# What needs to be done
With pictures excluded, copy word for word the lines in the data below from the line containing "You are a GUI" through the line containing "This screenshot has width=769, height=444.".

# Data under study
<<<<
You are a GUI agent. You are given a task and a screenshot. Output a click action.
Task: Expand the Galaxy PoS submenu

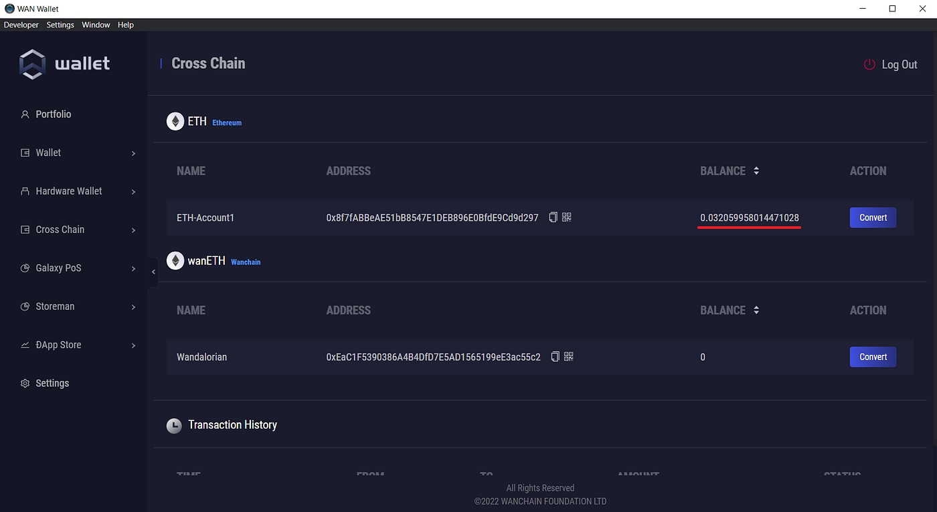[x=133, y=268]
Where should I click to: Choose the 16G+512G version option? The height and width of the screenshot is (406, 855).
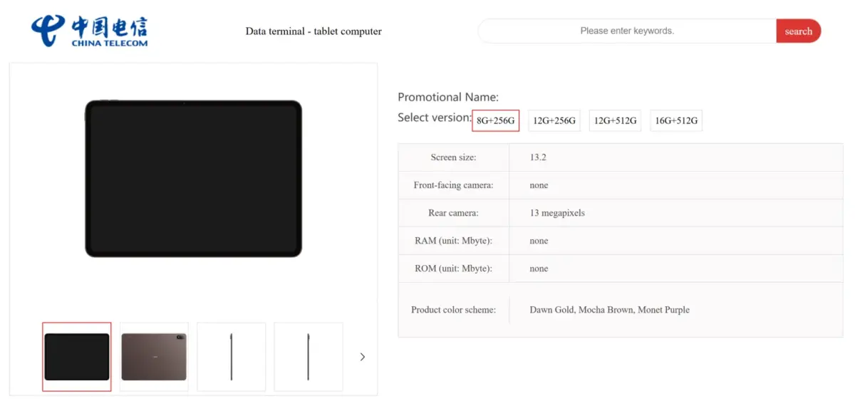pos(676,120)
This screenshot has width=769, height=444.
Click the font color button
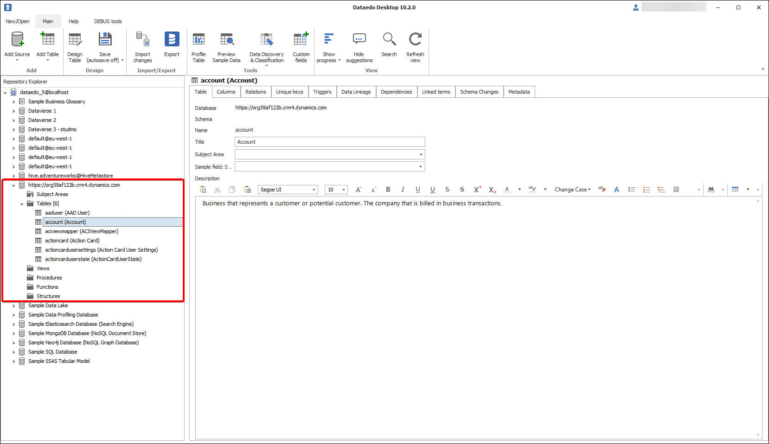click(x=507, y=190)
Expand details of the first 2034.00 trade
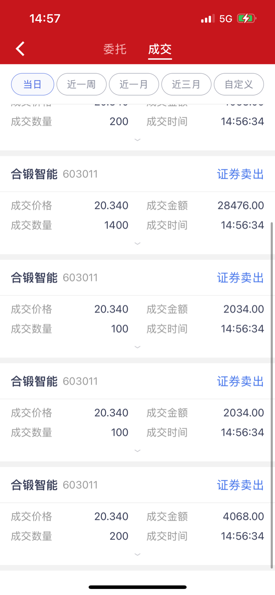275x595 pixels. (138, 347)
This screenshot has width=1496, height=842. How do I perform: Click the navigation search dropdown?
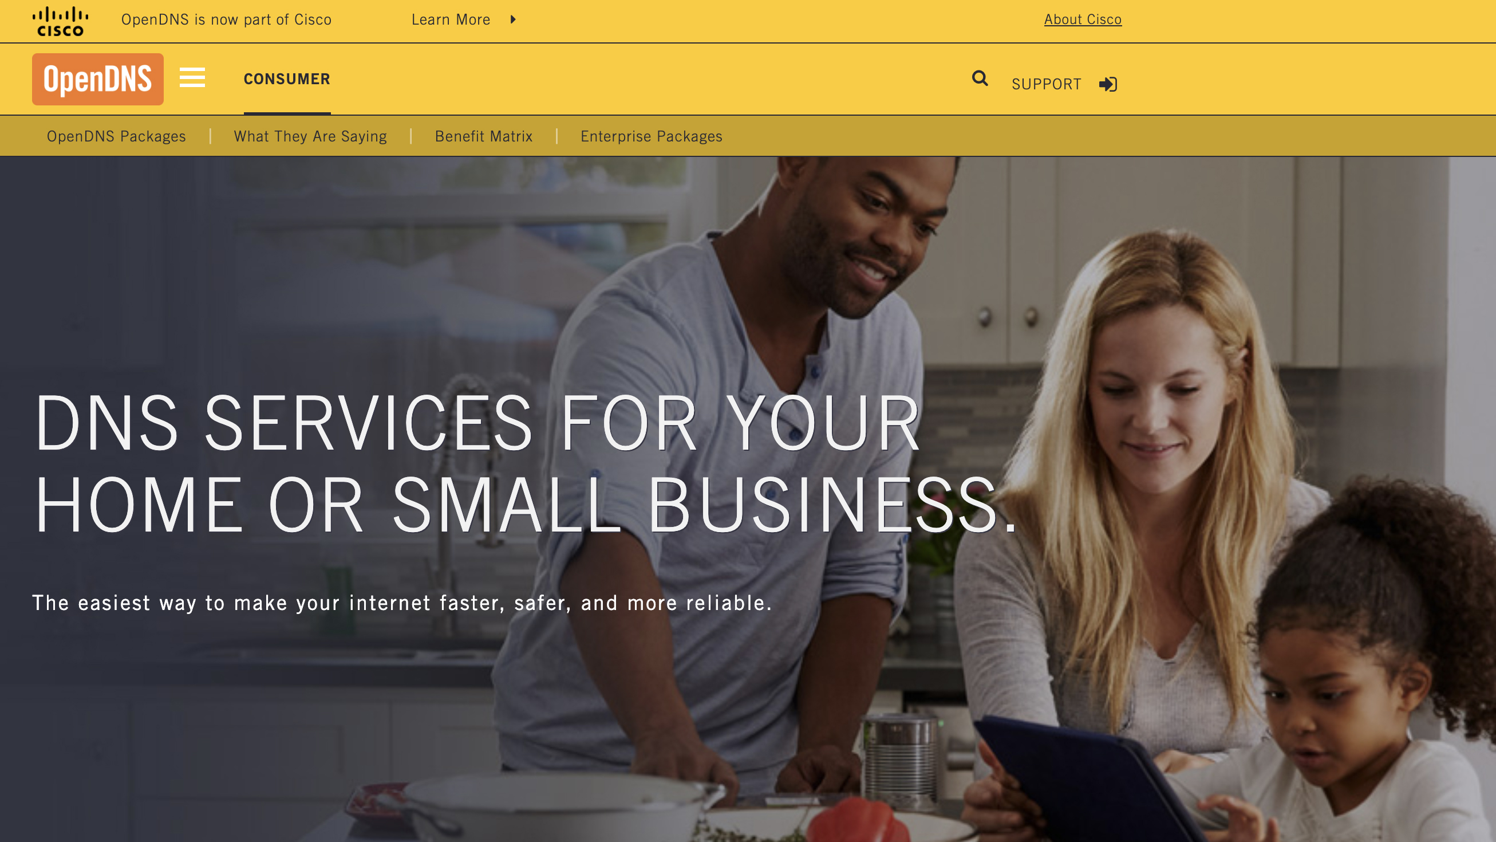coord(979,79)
>>>>
<<<<
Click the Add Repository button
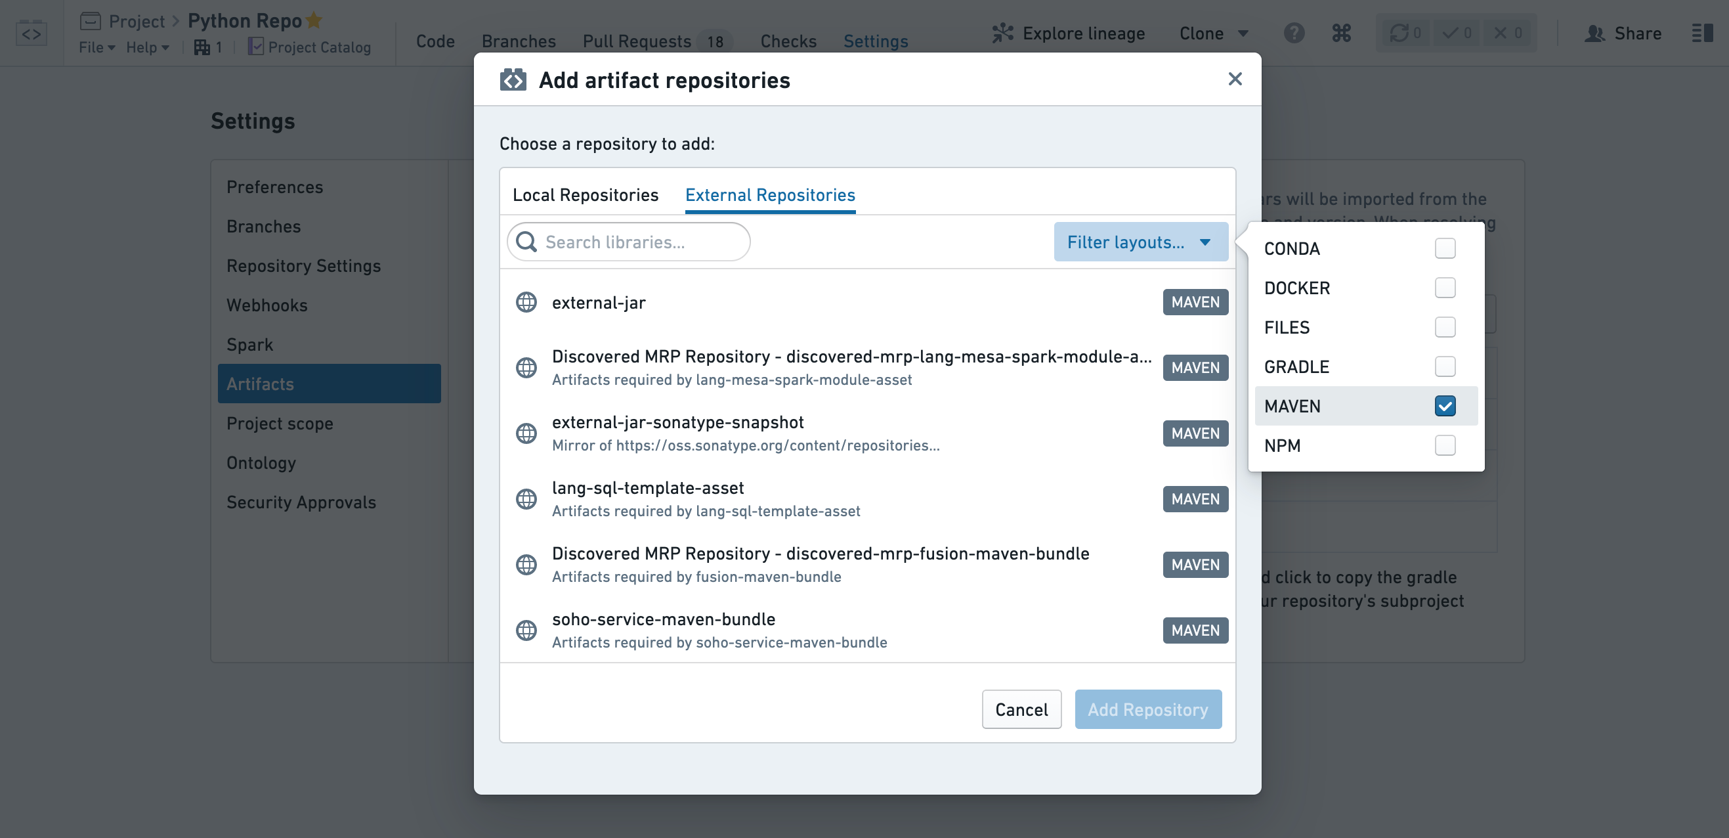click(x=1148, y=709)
>>>>
# Output for this exercise
You are a GUI agent. You are given a task and a screenshot. Output a click action.
Task: Expand the Galaxy PoS submenu

[x=133, y=268]
Where should I click to: Choose the 16G+512G version option? The height and width of the screenshot is (406, 855).
pos(676,120)
This screenshot has width=769, height=444.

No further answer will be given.